The Law of Large Numbers (LLN) says the sample mean converges to the true mean as sample size grows — it is a statement about where the mean lands. The Central Limit Theorem says the sampling distribution of the mean is approximately normal — it is a statement about the shape of that distribution. LLN guarantees convergence; CLT characterises the rate and shape of that convergence.

How to think about it

Distinguish the two versions of LLN, then contrast it cleanly with the CLT — interviewers use this question to check whether candidates confuse “the mean gets close” with “the distribution becomes normal.”

Two versions of the LLN

Weak Law (WLLN): For any ε > 0,

P( |X_bar_n - mu| > epsilon ) → 0 as n → ∞

The probability that the sample mean deviates from μ by more than any fixed ε goes to zero. This is convergence in probability.

Strong Law (SLLN):

P( lim_{n→∞} X_bar_n = mu ) = 1

The sample mean converges to μ with probability 1 — almost sure convergence. The strong law is harder to prove but makes a stronger statement: not just that deviation becomes unlikely, but that the sequence of means eventually stays close to μ forever.

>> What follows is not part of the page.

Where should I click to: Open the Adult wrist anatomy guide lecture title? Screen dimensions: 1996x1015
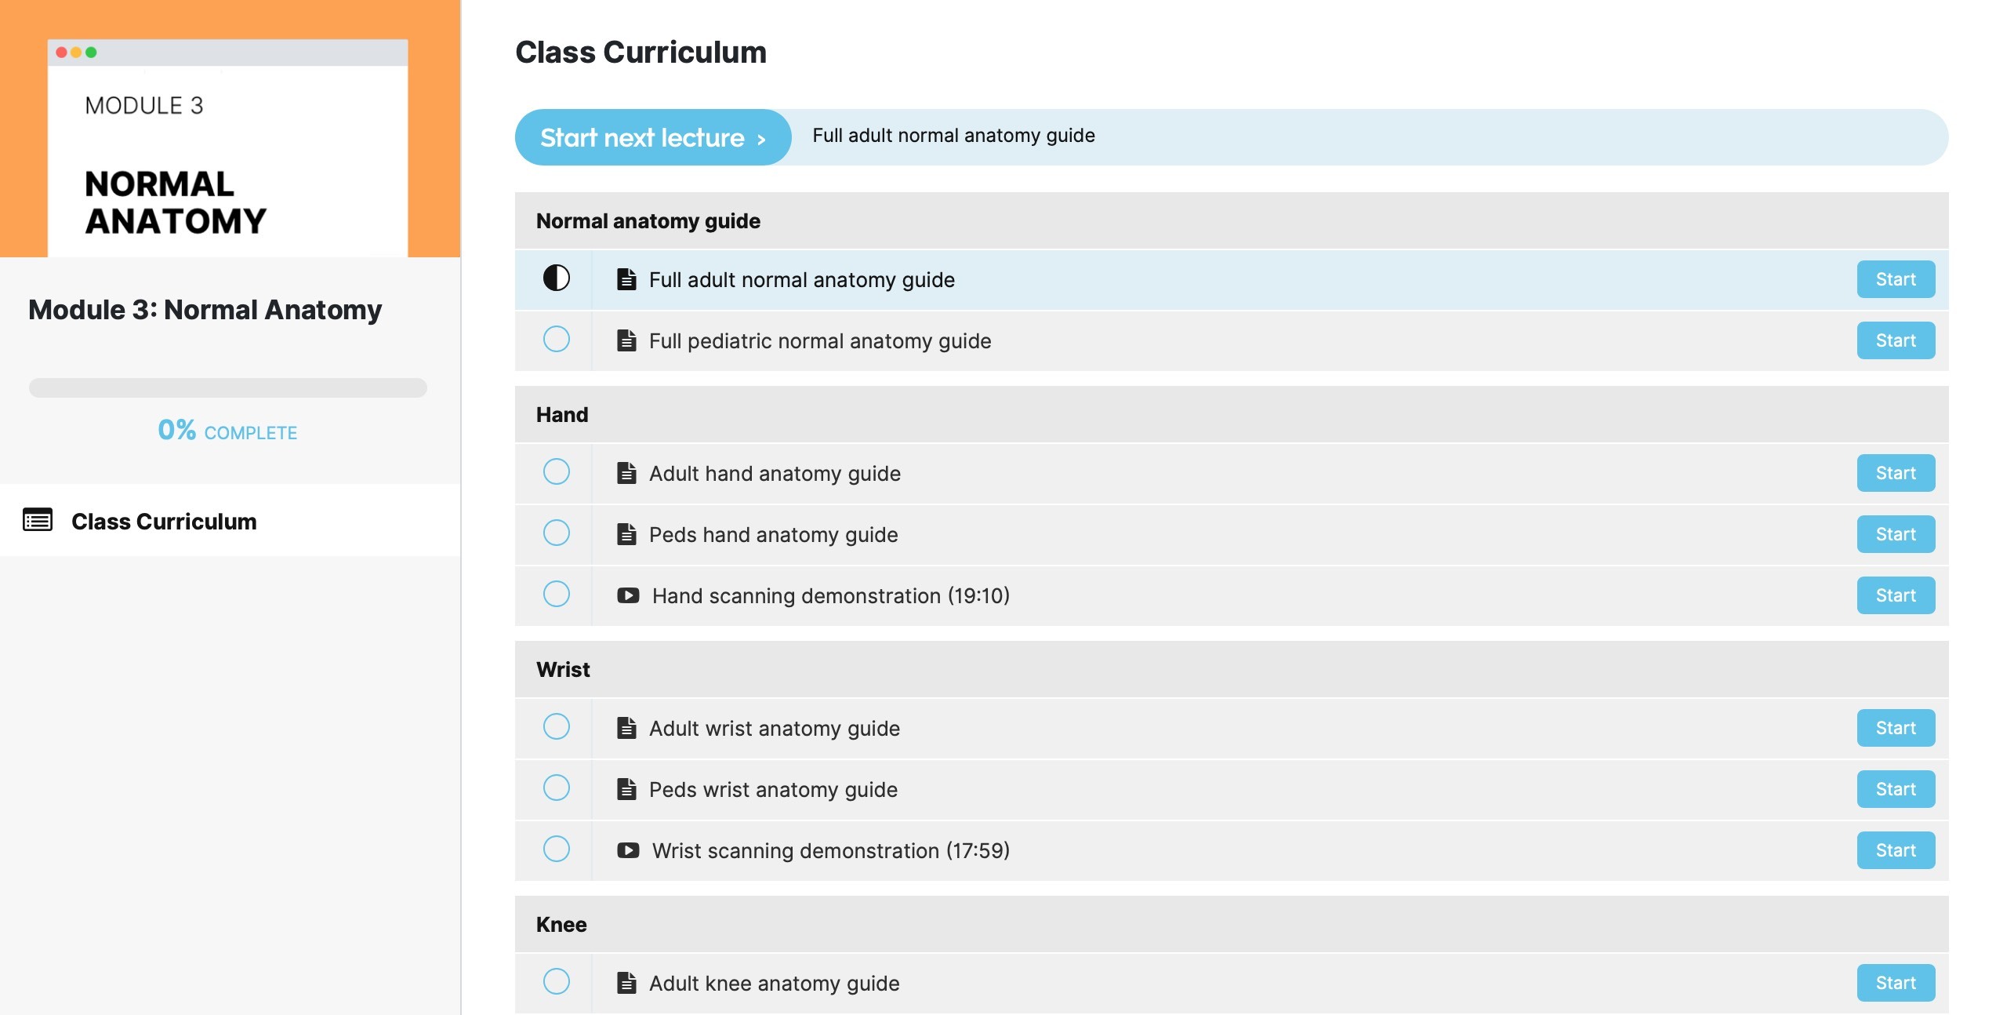pyautogui.click(x=774, y=729)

Both require finite mean (E[|X|] < ∞). The SLLN additionally requires finite variance in its most common proof, though it actually holds under the weaker assumption of finite mean alone.

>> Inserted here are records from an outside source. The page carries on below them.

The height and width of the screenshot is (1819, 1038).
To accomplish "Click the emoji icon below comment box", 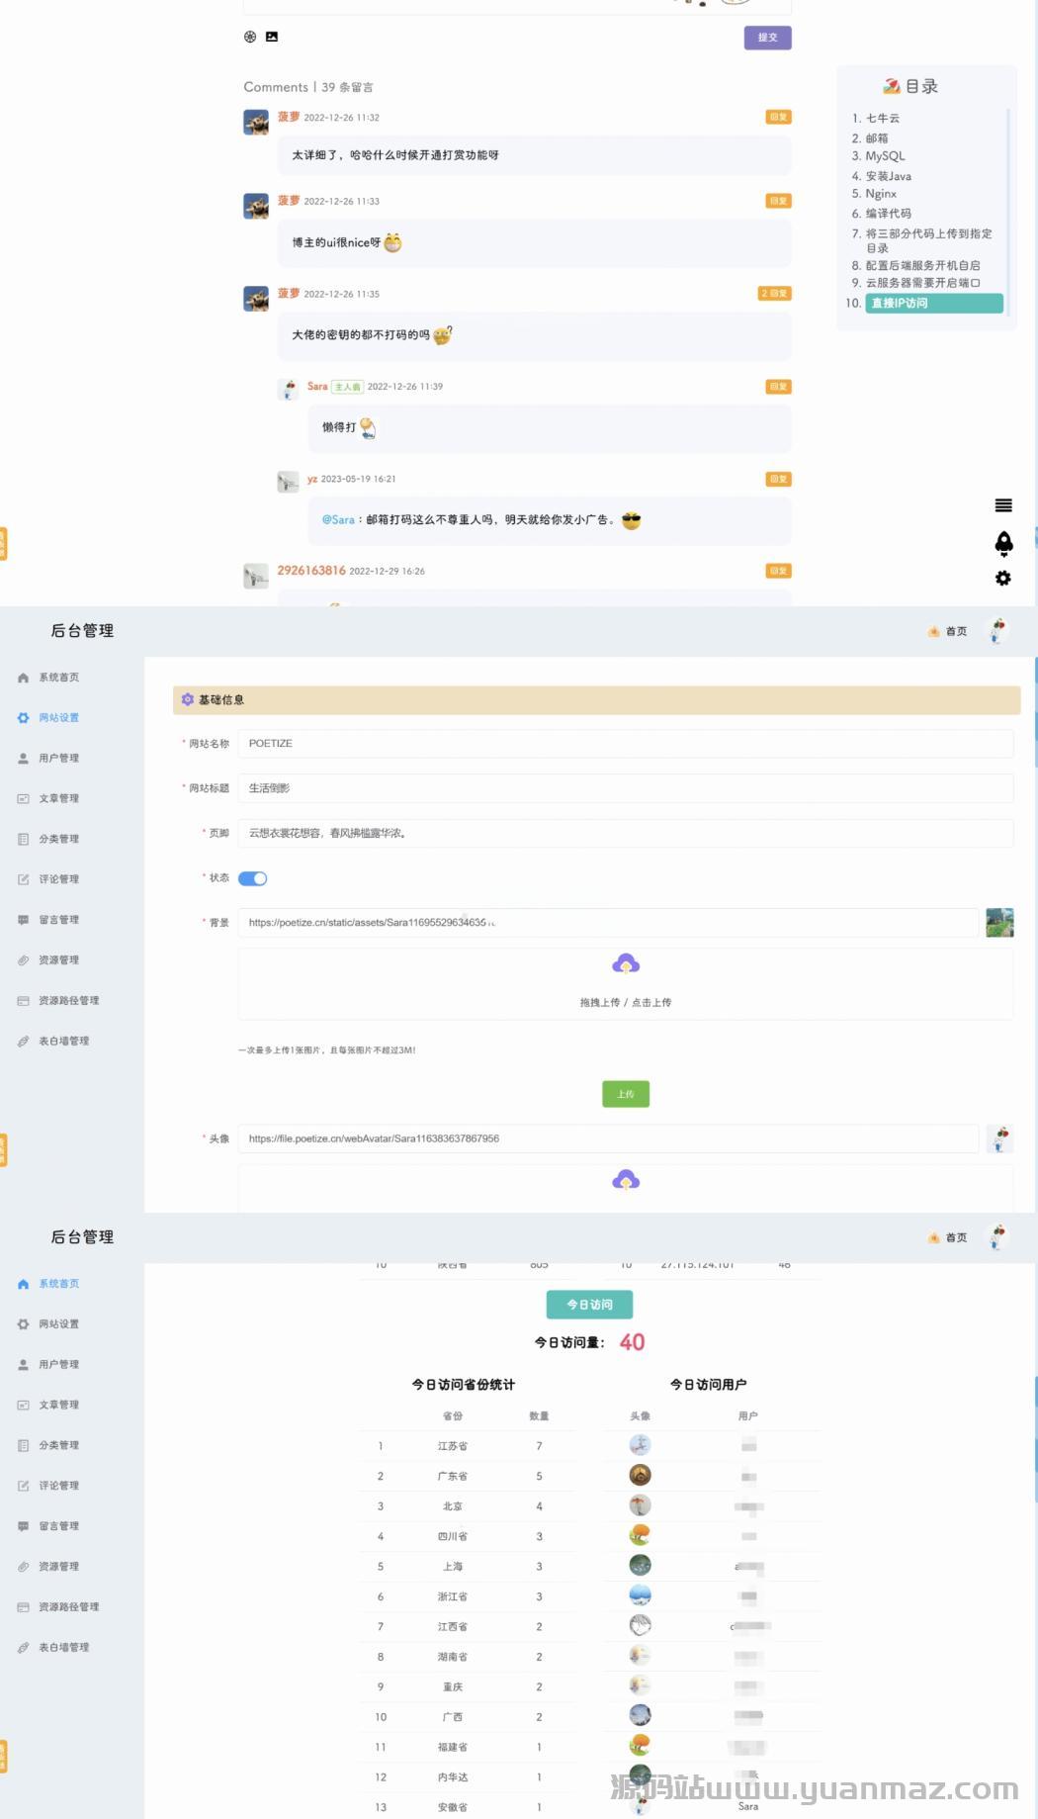I will click(250, 37).
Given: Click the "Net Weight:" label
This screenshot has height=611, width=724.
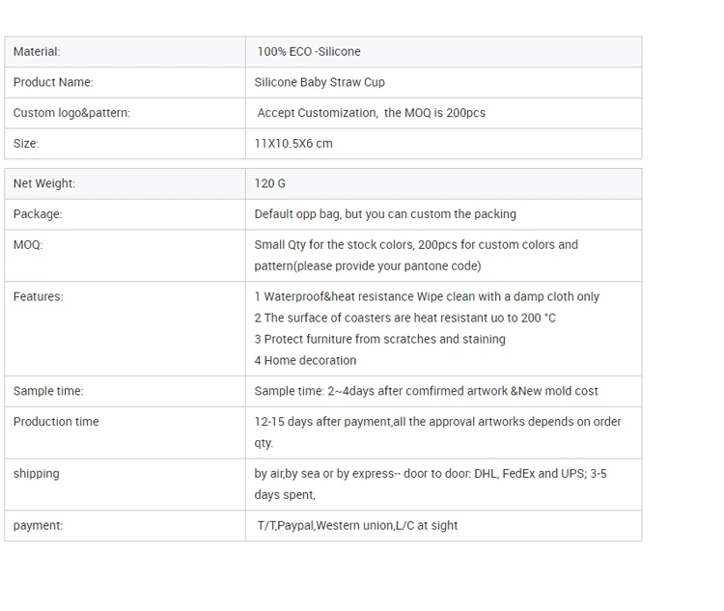Looking at the screenshot, I should click(x=44, y=184).
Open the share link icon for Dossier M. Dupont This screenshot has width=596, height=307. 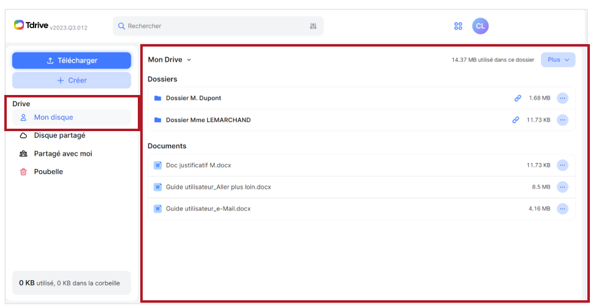pos(518,98)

LLN vs CLT: what each says

QuestionLaw of Large NumbersCentral Limit Theorem
What does it say?X̄ₙ → μX̄ₙ ~ N(μ, σ²/n) for large n
What it tells youWhere the estimate landsShape and rate of sampling error
RequiresFinite meanFinite variance
OutputPoint convergenceDistribution approximation

Practical consequences

  • Simulation: The LLN justifies Monte Carlo estimation — simulate enough trials and the sample average converges to the true expectation.
  • Insurance: An insurer covering many independent, identical risks can predict average payouts accurately (LLN), even though any individual claim is uncertain.
  • Gambler’s fallacy: The LLN does not say past outcomes “balance out.” After 100 coin flips landing heads, the next flip is still 50/50. The LLN says the proportion converges, not that future outcomes compensate for past ones.